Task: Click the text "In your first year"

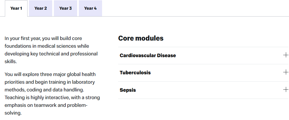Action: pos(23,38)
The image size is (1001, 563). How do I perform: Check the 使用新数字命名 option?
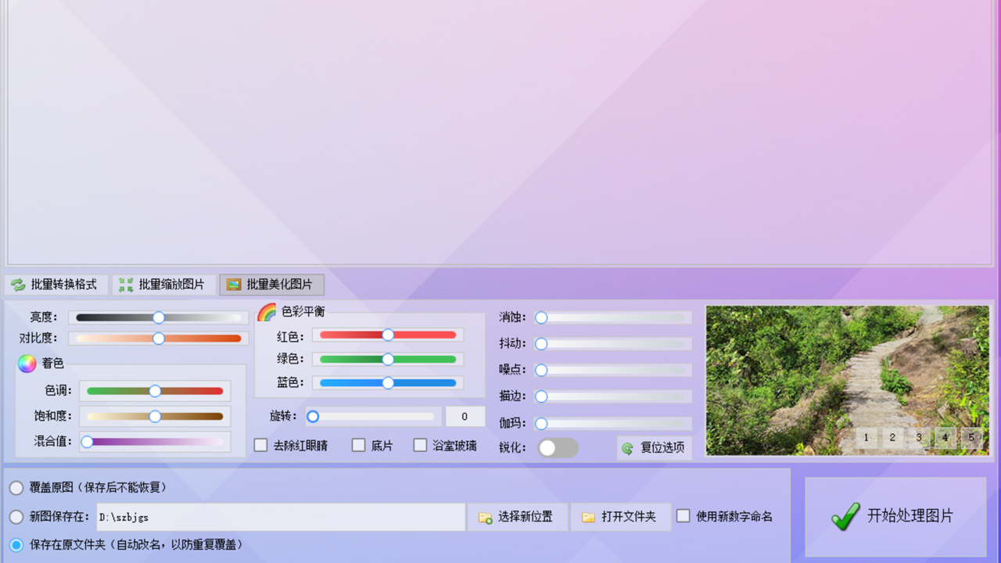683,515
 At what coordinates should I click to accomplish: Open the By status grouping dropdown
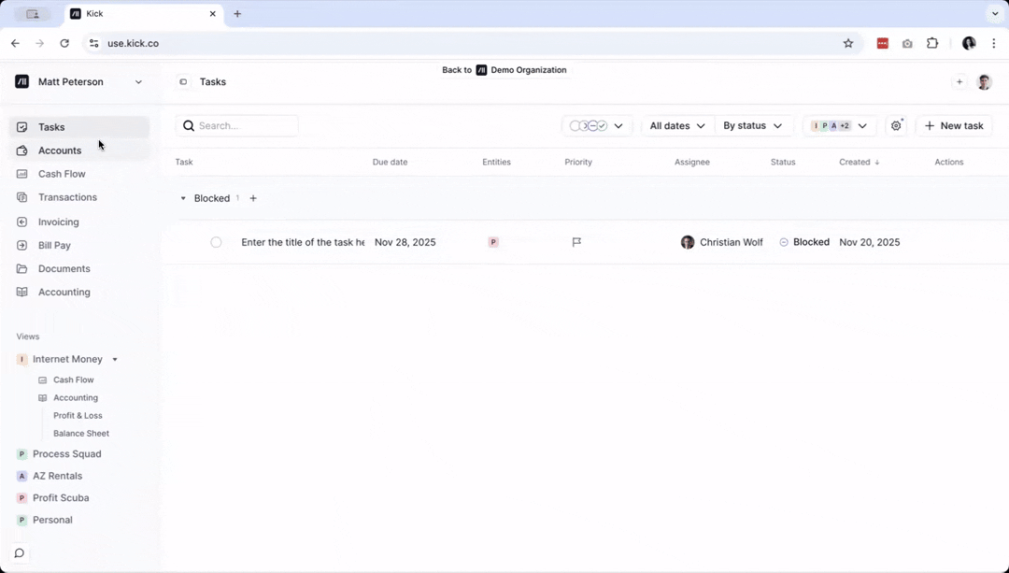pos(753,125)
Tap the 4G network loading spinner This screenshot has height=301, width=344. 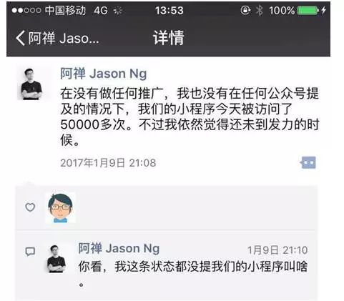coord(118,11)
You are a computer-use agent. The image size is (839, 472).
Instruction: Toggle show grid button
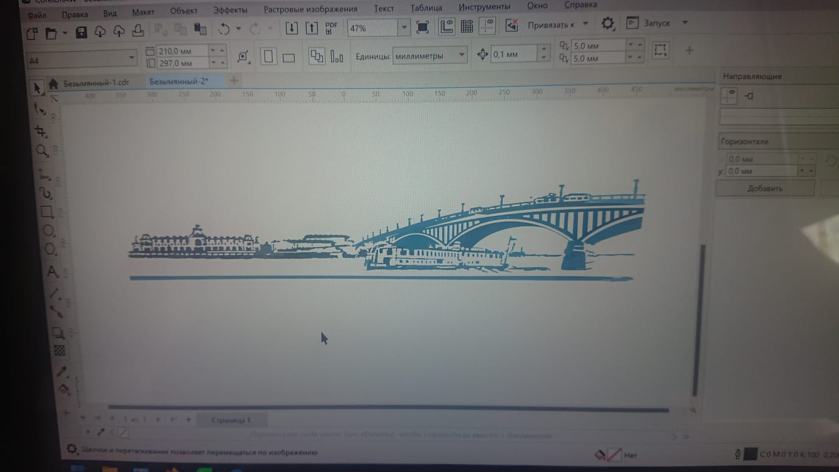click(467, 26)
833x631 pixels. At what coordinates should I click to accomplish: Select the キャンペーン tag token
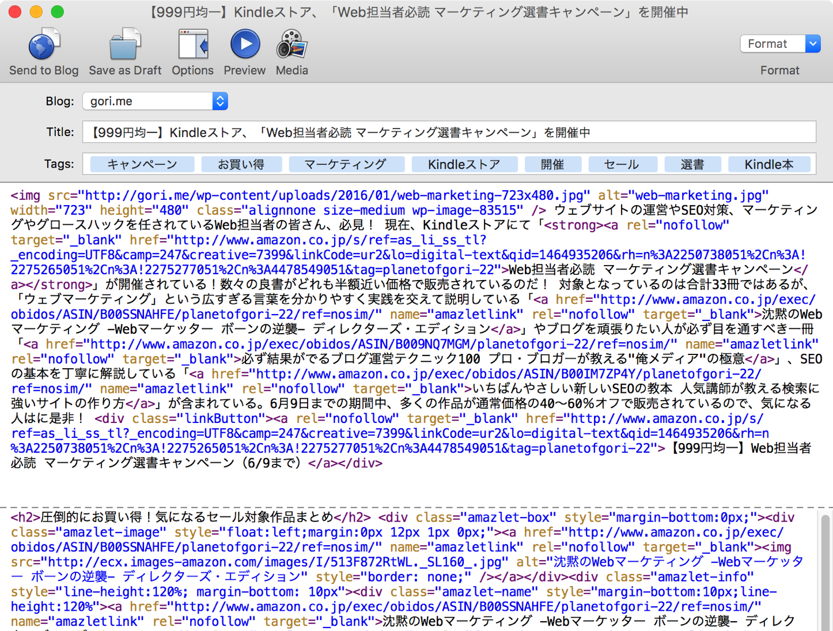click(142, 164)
_____
◆ **PROBLEM DESCRIPTION**
Please print the lines from the one holding "Instruction: Toggle show grid button" through the end of the records above, unchanged and with the pictures left out.

◆ **SOLUTION TO THIS EXERCISE**
Instruction: Toggle show grid button
click(467, 26)
833x631 pixels. At what coordinates should I click to accomplish: Select the キャンペーン tag token
click(142, 164)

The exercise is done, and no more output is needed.